[Try it] The result should be every line in the material below containing the string "pixels".
--- START ---
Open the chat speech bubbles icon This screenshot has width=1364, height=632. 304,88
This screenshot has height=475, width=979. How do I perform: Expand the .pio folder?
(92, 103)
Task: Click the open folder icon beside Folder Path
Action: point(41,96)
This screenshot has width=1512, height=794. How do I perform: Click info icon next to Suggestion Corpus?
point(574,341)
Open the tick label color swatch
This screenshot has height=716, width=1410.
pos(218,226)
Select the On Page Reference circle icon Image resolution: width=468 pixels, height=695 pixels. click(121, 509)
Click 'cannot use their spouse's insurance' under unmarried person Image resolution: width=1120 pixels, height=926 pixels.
--- END ---
[Solution]
Select the On Page Reference circle icon Image resolution: width=468 pixels, height=695 pixels. click(121, 509)
Click 'cannot use their spouse's insurance' under unmarried person Image resolution: width=1120 pixels, height=926 pixels.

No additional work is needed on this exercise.